>>>

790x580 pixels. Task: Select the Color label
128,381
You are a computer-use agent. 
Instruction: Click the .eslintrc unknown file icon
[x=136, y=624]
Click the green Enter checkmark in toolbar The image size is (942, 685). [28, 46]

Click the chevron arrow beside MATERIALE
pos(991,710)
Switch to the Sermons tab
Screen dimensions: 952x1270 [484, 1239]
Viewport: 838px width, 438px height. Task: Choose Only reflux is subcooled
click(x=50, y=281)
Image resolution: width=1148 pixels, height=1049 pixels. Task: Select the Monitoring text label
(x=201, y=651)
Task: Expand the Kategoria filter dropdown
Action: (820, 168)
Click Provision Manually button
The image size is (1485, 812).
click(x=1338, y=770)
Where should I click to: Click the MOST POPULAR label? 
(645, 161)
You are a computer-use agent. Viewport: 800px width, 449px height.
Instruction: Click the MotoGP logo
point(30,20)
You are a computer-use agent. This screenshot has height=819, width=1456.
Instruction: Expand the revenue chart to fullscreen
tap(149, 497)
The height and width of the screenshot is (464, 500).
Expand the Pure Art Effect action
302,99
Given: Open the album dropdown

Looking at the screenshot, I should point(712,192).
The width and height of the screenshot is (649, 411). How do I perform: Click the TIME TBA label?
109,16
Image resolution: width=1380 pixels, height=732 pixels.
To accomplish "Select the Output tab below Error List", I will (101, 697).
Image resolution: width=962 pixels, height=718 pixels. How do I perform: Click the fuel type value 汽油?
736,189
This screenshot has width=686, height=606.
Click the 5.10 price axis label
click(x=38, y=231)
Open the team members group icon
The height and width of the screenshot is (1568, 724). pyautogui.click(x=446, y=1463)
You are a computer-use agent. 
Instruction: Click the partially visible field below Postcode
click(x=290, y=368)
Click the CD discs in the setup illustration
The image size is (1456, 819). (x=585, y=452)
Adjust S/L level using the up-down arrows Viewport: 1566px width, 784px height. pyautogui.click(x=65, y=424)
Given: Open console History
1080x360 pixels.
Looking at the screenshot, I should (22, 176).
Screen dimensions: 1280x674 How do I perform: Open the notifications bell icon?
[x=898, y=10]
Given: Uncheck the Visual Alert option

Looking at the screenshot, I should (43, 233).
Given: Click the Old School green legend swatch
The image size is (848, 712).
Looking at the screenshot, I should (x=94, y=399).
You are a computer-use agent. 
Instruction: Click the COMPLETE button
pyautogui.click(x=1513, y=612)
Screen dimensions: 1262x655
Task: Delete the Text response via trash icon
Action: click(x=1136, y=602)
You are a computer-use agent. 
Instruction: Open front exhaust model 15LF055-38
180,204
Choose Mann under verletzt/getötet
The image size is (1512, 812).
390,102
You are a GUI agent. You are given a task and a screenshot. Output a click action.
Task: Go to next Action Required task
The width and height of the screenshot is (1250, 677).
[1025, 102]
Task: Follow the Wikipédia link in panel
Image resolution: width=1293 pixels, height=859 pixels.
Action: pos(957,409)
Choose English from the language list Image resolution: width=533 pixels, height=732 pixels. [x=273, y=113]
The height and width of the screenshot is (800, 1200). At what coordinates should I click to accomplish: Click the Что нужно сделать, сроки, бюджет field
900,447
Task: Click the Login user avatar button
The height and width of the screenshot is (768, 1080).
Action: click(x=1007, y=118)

<<<

A word-for-word copy of all the entries above is required.

THE ANSWER:
790x580 pixels. Task: Select the Color label
128,381
You are a computer-use agent. 
Instruction: Click the .eslintrc unknown file icon
[x=136, y=624]
Click the green Enter checkmark in toolbar The image size is (942, 685). [28, 46]

Click the chevron arrow beside MATERIALE
pos(991,710)
Switch to the Sermons tab
Screen dimensions: 952x1270 [484, 1239]
Viewport: 838px width, 438px height. Task: Choose Only reflux is subcooled
click(x=50, y=281)
Image resolution: width=1148 pixels, height=1049 pixels. Task: Select the Monitoring text label
(x=201, y=651)
Task: Expand the Kategoria filter dropdown
Action: (820, 168)
Click Provision Manually button
The image size is (1485, 812).
click(x=1338, y=770)
Where should I click to: Click the MOST POPULAR label? 
(645, 161)
You are a computer-use agent. Viewport: 800px width, 449px height.
Instruction: Click the MotoGP logo
point(30,20)
You are a computer-use agent. This screenshot has height=819, width=1456.
Instruction: Expand the revenue chart to fullscreen
tap(149, 497)
The height and width of the screenshot is (464, 500).
Expand the Pure Art Effect action
302,99
Given: Open the album dropdown

Looking at the screenshot, I should point(712,192).
The width and height of the screenshot is (649, 411). How do I perform: Click the TIME TBA label?
109,16
Image resolution: width=1380 pixels, height=732 pixels.
To accomplish "Select the Output tab below Error List", I will (101, 697).
Image resolution: width=962 pixels, height=718 pixels. How do I perform: Click the fuel type value 汽油?
736,189
This screenshot has width=686, height=606.
Click the 5.10 price axis label
click(x=38, y=231)
Open the team members group icon
The height and width of the screenshot is (1568, 724). pyautogui.click(x=446, y=1463)
You are a computer-use agent. 
Instruction: Click the partially visible field below Postcode
click(x=290, y=368)
Click the CD discs in the setup illustration
The image size is (1456, 819). (x=585, y=452)
Adjust S/L level using the up-down arrows Viewport: 1566px width, 784px height. pyautogui.click(x=65, y=424)
Given: Open console History
1080x360 pixels.
Looking at the screenshot, I should (22, 176).
Screen dimensions: 1280x674 How do I perform: Open the notifications bell icon?
[x=898, y=10]
Given: Uncheck the Visual Alert option

Looking at the screenshot, I should (43, 233).
Given: Click the Old School green legend swatch
The image size is (848, 712).
Looking at the screenshot, I should (x=94, y=399).
You are a computer-use agent. 
Instruction: Click the COMPLETE button
pyautogui.click(x=1513, y=612)
Screen dimensions: 1262x655
Task: Delete the Text response via trash icon
Action: click(x=1136, y=602)
You are a computer-use agent. 
Instruction: Open front exhaust model 15LF055-38
180,204
Choose Mann under verletzt/getötet
The image size is (1512, 812).
390,102
You are a GUI agent. You are given a task and a screenshot. Output a click action.
Task: Go to next Action Required task
The width and height of the screenshot is (1250, 677).
[1025, 102]
Task: Follow the Wikipédia link in panel
Image resolution: width=1293 pixels, height=859 pixels.
Action: pos(957,409)
Choose English from the language list Image resolution: width=533 pixels, height=732 pixels. [x=273, y=113]
The height and width of the screenshot is (800, 1200). At what coordinates should I click to accomplish: Click the Что нужно сделать, сроки, бюджет field
900,447
Task: Click the Login user avatar button
The height and width of the screenshot is (768, 1080).
Action: click(x=1007, y=118)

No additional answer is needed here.